The task:
Reproduce everything in the SPACEcraft passage below, from "Exploration at SPACEcraft." down to "the SPACEcraft container.", word for word.

Passage provided:

####

SPACEcraft is an acronym for “Social Practice Activating Creative Environments.” The program’s name is a mouthful and a play on words. Space – Designating a place or community. Craft – Meaning art, the tactile, the hands-on experience.
MAKE Space – Making and creating stuff. Drawing, painting, crafts, etc.
PLAY Space – Games, card games, puzzles, coloring. Fun art activities for kids and adults.
READ Space – The literary arts. Poetry reading and writing such as “Black Out Poetry” where you take a damaged book, turn to a page, black out words and then create a poem with the words still on the page. The book also becomes a piece of visual art.
GROW Space – Music, Science, Art. Concerts, demonstrations and exercises to learn. Make music. Children and adults learn about climate, clouds, space, plants, etc.
Always-accessible interactive activities include a magnetic poetry wall, magnetic mural, playable Duplo block wall and public plant share.
Exploration at SPACEcraft. . .
The day I showed up at Highlander Park last month, fittingly, I learned about the Moon, the Moon landing and the phases of the Moon with 3 ½-year-old Georgia Halasz and her mom Vanessa. Stacey Diaz, a former public elementary school science teacher, led the afternoon of one-on-one activity seated at a table outside the SPACEcraft container.
Diaz is founder/owner of Philanthrolab Science Shop and teaches life science classes for homeschoolers and public events like SPACEcraft. During the past two years, she created a curriculum and taught 51 virtual science classes for homeschoolers and 18 one-hour, in-person sessions.

####

Data shown:

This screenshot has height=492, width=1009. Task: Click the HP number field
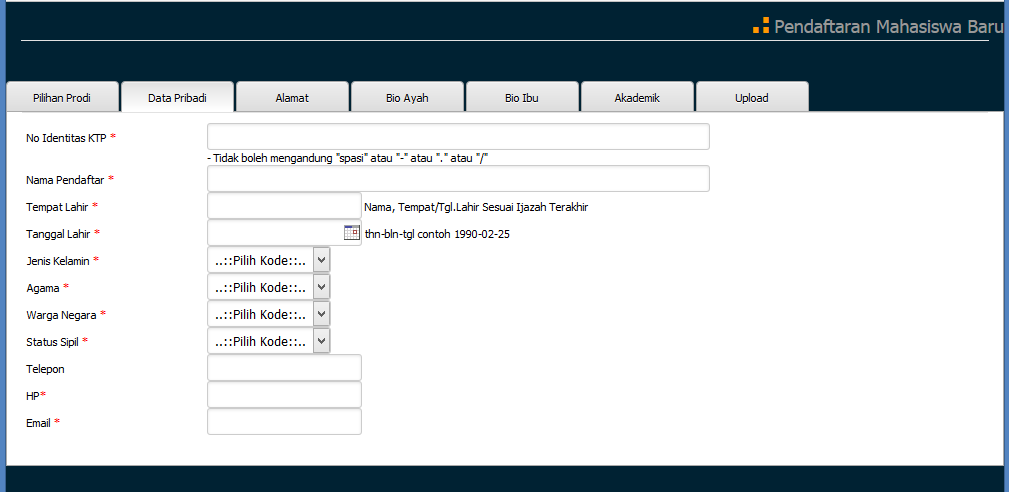[284, 395]
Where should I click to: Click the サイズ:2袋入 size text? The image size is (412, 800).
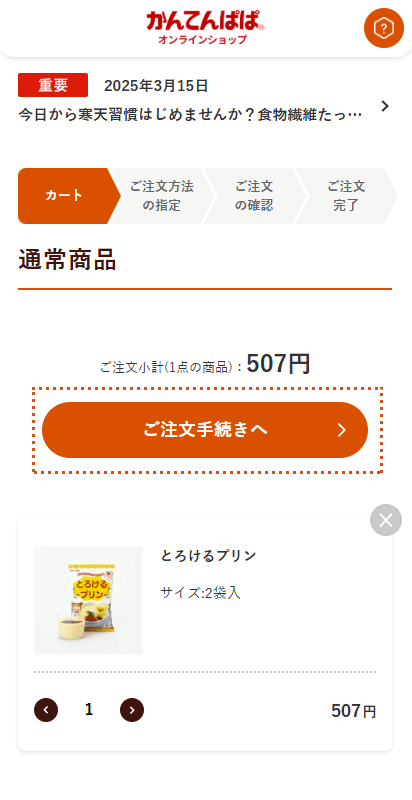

####

Output below:
Exploration at SPACEcraft. . .
The day I showed up at Highlander Park last month, fittingly, I learned about the Moon, the Moon landing and the phases of the Moon with 3 ½-year-old Georgia Halasz and her mom Vanessa. Stacey Diaz, a former public elementary school science teacher, led the afternoon of one-on-one activity seated at a table outside the SPACEcraft container.